# INFORMATION GIVEN:
>>>>

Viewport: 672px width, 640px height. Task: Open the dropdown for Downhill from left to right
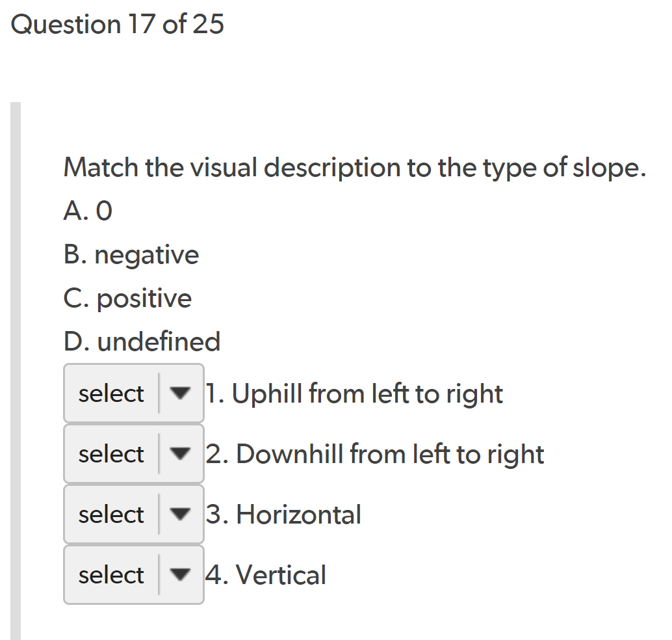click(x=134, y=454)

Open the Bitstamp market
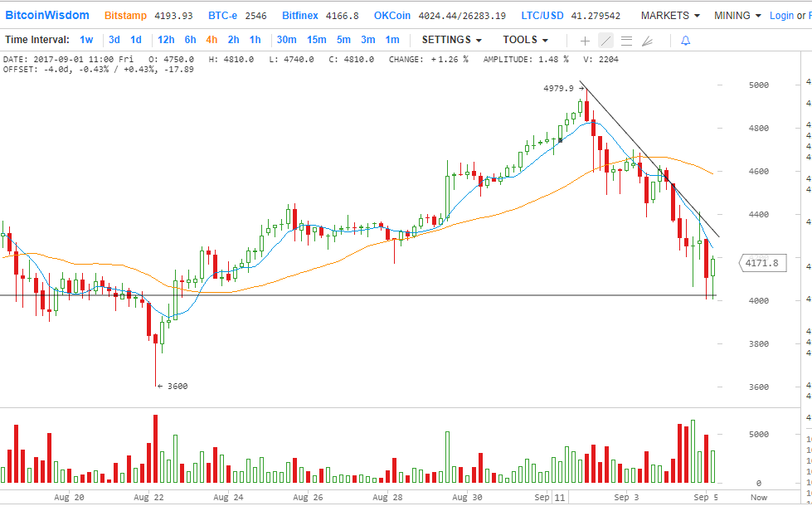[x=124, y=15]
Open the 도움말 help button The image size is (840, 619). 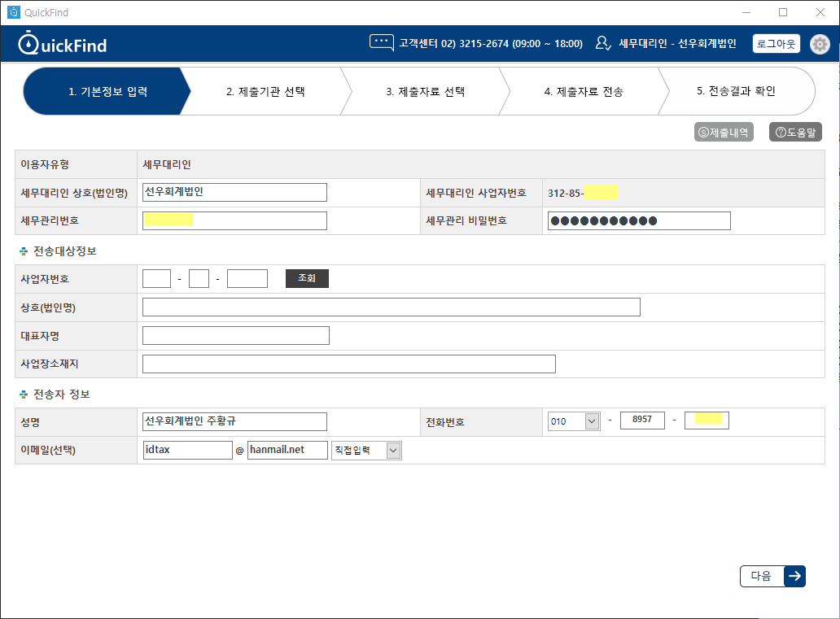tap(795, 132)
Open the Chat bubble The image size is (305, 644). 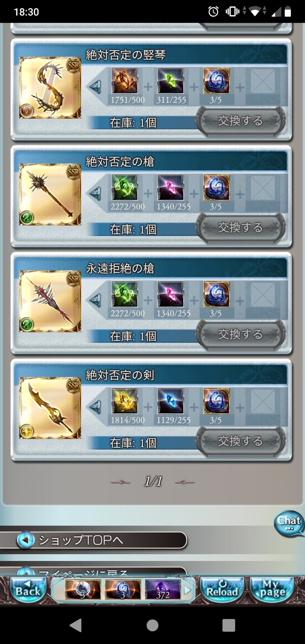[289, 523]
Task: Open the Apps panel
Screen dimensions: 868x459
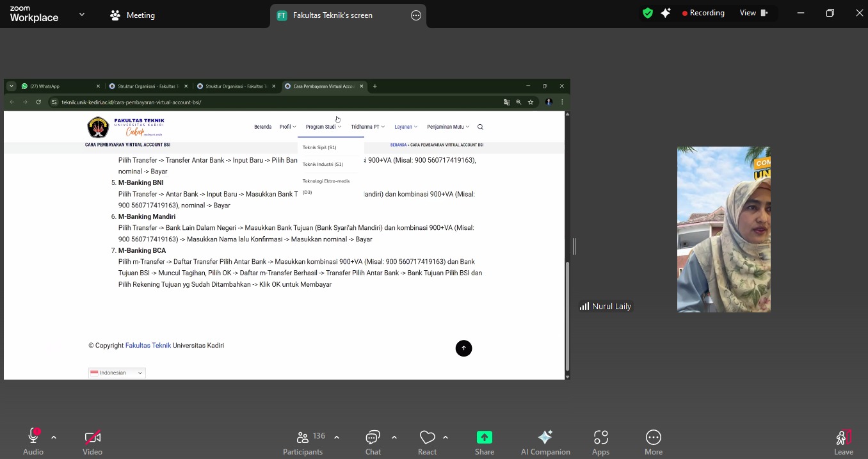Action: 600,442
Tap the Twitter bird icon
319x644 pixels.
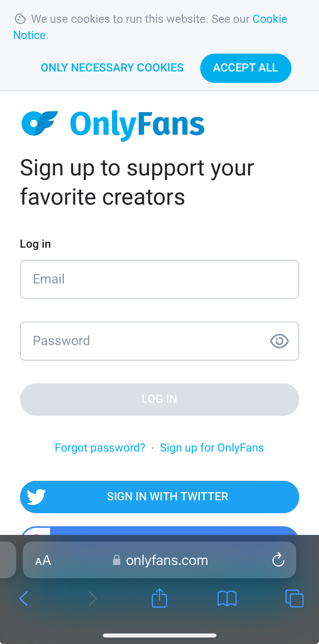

<<<<

# TASK DIRECTIONS:
Produce an exact copy of only those lines that run from the line with "Task: Open the Apps panel" to the final line of the records, including both; exclude images.

# SOLVED PROBLEM:
Task: Open the Apps panel
Screen dimensions: 868x459
Action: 600,442
Tap the Twitter bird icon
319x644 pixels.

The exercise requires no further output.